Biden's First Presser

[ Posted Thursday, March 25th, 2021 – 16:47 UTC ]

Without having read much of what anyone else though about President Joe Biden's first formal press conference today, I'm going to just write my reactions down cold. This is always an amusing test for me, just to see if anyone else picked up on the same things I did.

Heading in, I had fairly low expectations for Biden. I'm not sure why this is, perhaps some of the angsty stories I've read in the political media over the past few weeks have rubbed off. Biden annoyed the press corps by waiting longer to hold his first press conference than any other modern president, so for the past few weeks they've been doing some endless navel-gazing about it all.

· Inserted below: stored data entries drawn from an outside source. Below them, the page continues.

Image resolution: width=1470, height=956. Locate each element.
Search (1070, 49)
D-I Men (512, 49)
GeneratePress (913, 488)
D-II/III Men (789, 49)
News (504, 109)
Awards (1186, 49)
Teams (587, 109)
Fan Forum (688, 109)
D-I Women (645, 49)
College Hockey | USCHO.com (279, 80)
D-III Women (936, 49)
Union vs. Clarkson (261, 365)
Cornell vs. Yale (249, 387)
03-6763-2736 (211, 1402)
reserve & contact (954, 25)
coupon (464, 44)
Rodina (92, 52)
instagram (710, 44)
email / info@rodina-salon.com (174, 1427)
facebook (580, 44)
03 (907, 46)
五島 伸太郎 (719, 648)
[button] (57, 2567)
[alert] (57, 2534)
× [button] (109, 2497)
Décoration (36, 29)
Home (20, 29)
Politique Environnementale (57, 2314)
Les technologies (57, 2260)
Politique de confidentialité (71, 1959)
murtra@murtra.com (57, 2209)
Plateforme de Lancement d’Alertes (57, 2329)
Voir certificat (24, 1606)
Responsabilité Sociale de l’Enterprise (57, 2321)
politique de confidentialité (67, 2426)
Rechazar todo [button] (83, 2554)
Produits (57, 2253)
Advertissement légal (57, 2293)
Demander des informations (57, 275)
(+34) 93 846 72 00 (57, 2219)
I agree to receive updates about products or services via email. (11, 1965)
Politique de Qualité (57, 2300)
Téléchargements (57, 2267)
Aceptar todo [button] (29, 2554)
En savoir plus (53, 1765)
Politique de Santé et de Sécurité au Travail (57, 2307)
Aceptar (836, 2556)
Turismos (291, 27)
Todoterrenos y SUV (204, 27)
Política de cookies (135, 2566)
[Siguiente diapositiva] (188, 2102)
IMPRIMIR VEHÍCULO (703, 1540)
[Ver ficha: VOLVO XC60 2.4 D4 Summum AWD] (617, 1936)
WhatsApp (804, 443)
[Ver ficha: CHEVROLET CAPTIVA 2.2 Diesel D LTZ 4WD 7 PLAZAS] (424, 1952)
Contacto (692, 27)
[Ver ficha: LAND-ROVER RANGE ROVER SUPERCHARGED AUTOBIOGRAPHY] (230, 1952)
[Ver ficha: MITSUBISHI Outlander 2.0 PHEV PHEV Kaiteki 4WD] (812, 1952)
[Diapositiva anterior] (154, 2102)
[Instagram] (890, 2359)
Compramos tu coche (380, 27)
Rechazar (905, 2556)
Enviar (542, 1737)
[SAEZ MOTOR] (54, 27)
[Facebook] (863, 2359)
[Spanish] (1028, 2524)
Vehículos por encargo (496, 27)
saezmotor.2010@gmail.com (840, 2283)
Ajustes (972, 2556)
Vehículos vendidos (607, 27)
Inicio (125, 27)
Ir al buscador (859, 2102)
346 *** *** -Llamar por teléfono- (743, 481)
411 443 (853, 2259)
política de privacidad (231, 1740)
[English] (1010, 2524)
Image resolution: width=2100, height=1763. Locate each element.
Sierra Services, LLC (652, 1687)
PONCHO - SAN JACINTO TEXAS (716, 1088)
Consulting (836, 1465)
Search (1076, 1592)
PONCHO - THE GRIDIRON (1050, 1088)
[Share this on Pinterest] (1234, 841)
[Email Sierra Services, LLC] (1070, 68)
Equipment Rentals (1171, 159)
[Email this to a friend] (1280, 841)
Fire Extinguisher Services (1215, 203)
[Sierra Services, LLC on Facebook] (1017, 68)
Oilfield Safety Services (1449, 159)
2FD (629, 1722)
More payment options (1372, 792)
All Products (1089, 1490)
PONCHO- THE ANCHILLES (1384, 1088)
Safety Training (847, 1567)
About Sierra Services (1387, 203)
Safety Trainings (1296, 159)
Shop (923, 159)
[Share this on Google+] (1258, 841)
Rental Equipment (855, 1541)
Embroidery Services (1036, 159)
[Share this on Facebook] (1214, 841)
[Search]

My low expectations were far exceeded by Biden's performance today, for many reasons. He stuck to his messaging, he said: "I don't know" when he didn't know the exact answer, and he showed us all once again not only how competent he is but also how much he values the public's opinion of him far more than what people inside the Beltway think. Which was all to the good, in my eyes.

The contrast with his predecessor was also quite notable. Biden answered questions fully (almost too fully, which he even made a joke about), but he fielded an astounding 28 questions (by one count) during only a single hour, so it wasn't like he was just "filibustering" everything (an accusation that was more accurately made against Barack Obama or Bill Clinton).

Part of the reason why there were so many questions was how abbreviated Biden's remarks were at the start. Normally, presidents will take up a good solid third of the presser by tooting their own horn in excruciating detail. Biden's opening statement only clocked in at somewhere close to five minutes. This left the entire rest of the hour for questions, which is indeed impressive.

Overall, Biden was confident and knew what he was talking about. That's another big part of the contrast with the previous occupant of the Oval Office. Biden was also a lot feistier towards Donald Trump than I ever expected. When things were to blame because Trump had actively screwed them up, Biden said so. Notably, nobody contradicted him because it is all true. And Biden continued hammering home the rhetorical masterstroke of his term in office (so far) -- the redefinition of how the press uses the word "bipartisan." To the punditocracy, this means: "getting enough members of Congress to cross the aisle and join you." To Biden, it means: "getting the support of a wide section of the American public, including people who did not vote for you." He drove that point home several times today. Here's but one example: "I've not been able to unite the Congress, but I have united the people," after which he cited polls which showed exactly that.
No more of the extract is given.